> [Exercise prompt]: Only one stretch of the data below is wanted: the lines from the one with "The image size is (497, 310)." through the one with "Image resolution: width=704", repeated exactly.
[Material shown — start]
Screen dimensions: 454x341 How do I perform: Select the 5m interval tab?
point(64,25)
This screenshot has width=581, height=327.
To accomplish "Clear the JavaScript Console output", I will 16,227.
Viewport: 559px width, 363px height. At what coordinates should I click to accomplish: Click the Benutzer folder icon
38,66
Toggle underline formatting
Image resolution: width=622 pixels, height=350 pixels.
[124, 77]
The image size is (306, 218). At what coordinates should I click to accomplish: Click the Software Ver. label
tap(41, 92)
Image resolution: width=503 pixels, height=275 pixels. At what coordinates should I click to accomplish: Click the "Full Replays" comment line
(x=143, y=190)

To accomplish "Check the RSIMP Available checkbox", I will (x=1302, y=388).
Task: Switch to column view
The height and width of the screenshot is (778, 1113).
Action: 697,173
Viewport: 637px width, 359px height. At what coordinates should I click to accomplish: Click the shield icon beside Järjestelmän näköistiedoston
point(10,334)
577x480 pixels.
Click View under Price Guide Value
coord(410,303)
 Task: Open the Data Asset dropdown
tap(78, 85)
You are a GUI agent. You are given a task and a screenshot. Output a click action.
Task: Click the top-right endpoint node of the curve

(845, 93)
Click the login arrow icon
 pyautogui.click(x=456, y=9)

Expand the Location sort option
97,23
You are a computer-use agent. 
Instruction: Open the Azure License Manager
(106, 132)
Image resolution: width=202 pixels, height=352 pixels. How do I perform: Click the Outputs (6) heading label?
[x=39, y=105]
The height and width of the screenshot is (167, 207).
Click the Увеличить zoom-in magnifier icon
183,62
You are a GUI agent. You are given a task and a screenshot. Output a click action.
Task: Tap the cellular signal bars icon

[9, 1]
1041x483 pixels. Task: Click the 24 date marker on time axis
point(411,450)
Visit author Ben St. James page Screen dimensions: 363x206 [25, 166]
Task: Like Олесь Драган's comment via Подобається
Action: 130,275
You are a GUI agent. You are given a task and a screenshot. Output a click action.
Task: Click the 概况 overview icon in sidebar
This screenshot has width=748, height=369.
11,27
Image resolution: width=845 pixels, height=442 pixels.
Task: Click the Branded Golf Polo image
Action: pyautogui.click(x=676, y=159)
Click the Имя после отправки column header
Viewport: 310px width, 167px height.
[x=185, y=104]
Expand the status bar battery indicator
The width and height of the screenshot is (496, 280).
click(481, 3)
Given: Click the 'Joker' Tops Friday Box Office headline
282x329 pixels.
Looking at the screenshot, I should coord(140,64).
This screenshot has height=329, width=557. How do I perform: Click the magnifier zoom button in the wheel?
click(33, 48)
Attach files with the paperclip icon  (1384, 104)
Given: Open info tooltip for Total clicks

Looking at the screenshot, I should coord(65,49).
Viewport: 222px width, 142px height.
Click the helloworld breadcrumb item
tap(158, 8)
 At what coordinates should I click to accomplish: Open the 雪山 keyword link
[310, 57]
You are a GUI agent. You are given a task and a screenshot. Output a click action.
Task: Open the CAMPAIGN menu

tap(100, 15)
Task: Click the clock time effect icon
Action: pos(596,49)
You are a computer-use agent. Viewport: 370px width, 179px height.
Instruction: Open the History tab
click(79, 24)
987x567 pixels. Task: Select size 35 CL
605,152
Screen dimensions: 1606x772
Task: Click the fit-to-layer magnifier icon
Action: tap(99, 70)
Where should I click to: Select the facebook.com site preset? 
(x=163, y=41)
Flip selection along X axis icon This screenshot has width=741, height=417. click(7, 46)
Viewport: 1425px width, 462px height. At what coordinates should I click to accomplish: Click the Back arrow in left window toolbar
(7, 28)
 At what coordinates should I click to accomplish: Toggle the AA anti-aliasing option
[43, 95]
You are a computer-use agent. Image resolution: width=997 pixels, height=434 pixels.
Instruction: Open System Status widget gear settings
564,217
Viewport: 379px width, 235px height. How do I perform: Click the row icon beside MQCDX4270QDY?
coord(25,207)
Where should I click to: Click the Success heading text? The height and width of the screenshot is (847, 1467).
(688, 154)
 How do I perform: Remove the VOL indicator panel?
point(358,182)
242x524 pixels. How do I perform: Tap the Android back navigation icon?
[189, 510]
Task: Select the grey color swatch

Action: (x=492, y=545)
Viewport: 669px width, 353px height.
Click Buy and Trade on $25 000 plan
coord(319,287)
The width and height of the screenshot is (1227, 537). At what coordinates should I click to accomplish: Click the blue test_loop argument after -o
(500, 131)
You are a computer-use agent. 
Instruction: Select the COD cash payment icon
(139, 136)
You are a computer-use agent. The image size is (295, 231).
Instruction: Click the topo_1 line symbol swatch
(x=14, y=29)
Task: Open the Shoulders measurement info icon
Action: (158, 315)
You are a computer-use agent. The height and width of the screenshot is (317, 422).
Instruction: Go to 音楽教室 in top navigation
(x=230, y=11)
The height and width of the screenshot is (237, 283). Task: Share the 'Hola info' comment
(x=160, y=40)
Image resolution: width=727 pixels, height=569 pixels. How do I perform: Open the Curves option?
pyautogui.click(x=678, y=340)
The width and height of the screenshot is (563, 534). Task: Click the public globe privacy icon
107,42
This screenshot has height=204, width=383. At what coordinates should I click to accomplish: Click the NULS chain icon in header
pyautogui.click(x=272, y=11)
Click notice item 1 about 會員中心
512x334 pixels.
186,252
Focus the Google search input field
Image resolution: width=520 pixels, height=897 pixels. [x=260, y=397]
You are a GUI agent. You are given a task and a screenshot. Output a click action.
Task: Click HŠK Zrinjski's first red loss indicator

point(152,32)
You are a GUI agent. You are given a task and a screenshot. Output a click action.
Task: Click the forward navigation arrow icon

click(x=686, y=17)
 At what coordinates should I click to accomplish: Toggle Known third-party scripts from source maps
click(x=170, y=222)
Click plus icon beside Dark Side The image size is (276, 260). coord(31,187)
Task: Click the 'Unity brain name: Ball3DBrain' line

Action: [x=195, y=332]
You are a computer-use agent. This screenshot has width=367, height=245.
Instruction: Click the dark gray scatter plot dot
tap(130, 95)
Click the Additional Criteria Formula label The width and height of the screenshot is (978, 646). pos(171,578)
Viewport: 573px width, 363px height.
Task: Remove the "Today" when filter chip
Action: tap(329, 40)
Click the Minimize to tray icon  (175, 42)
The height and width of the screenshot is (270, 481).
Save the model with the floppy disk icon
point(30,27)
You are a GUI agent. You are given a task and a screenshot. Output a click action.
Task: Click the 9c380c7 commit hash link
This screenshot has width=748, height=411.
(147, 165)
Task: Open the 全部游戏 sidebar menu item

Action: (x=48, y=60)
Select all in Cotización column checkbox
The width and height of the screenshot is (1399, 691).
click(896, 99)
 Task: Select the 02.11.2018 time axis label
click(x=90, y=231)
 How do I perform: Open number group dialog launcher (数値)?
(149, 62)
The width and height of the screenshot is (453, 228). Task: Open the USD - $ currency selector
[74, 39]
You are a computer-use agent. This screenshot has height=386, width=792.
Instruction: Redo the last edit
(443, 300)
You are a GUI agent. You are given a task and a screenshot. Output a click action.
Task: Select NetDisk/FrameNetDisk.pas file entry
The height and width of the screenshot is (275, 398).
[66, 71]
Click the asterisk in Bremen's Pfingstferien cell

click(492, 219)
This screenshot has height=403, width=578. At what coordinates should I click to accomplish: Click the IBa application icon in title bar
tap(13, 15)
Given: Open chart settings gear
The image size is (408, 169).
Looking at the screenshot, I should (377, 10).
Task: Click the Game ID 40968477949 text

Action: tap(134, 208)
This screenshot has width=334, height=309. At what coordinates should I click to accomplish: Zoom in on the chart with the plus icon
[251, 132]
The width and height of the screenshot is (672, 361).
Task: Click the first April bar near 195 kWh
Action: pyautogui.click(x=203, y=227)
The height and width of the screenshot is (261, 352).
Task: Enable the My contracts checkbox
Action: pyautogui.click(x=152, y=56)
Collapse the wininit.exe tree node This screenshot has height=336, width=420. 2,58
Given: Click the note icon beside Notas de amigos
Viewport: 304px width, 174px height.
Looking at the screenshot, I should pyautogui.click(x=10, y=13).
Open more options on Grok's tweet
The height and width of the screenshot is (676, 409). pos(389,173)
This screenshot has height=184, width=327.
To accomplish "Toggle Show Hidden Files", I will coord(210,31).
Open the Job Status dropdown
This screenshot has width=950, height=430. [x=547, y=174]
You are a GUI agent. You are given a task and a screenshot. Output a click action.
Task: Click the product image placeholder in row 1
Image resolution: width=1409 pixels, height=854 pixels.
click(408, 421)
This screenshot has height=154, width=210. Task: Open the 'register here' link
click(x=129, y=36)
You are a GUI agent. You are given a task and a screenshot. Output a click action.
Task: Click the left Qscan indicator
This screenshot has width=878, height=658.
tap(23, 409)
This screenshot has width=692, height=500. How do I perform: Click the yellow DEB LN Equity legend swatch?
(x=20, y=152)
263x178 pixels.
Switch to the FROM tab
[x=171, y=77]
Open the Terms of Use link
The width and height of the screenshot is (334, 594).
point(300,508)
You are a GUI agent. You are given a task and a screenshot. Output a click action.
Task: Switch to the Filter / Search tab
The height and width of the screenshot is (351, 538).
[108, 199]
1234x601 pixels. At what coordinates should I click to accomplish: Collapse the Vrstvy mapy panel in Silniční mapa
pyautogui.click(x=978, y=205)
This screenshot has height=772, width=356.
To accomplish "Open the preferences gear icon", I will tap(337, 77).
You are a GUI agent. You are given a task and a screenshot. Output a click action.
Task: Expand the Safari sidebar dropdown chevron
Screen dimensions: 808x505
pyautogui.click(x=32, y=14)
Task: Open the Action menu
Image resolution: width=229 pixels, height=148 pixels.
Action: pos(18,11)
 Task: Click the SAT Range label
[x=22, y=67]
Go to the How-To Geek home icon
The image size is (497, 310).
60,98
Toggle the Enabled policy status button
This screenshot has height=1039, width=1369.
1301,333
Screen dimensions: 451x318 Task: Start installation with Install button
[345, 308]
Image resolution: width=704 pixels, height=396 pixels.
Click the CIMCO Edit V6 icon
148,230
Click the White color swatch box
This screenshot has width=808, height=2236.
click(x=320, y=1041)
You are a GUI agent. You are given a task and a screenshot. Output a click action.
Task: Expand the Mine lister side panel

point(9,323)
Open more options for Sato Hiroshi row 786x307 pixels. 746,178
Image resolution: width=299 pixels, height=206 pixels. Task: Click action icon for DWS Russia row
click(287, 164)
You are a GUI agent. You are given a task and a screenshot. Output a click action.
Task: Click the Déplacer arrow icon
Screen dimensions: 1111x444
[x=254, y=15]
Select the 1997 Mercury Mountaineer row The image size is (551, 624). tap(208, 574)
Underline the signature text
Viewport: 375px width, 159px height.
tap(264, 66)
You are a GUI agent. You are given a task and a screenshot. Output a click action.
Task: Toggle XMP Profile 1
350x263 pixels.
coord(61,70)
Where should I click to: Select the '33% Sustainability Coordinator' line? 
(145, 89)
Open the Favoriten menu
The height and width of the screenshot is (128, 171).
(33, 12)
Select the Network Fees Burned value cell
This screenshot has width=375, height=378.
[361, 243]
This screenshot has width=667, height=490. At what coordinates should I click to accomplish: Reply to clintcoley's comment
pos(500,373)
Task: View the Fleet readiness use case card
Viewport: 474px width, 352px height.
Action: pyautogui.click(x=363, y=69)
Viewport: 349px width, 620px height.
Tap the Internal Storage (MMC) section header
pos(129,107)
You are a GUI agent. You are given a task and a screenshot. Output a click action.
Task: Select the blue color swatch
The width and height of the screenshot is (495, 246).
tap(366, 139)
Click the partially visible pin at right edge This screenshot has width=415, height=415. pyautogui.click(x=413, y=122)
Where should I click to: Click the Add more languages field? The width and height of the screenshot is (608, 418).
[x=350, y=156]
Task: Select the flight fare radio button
[Material shown — finish]
> [Result of this exercise]:
The image size is (497, 310).
60,98
Toggle the Enabled policy status button
This screenshot has height=1039, width=1369.
1301,333
Screen dimensions: 451x318 Task: Start installation with Install button
[345, 308]
Image resolution: width=704 pixels, height=396 pixels.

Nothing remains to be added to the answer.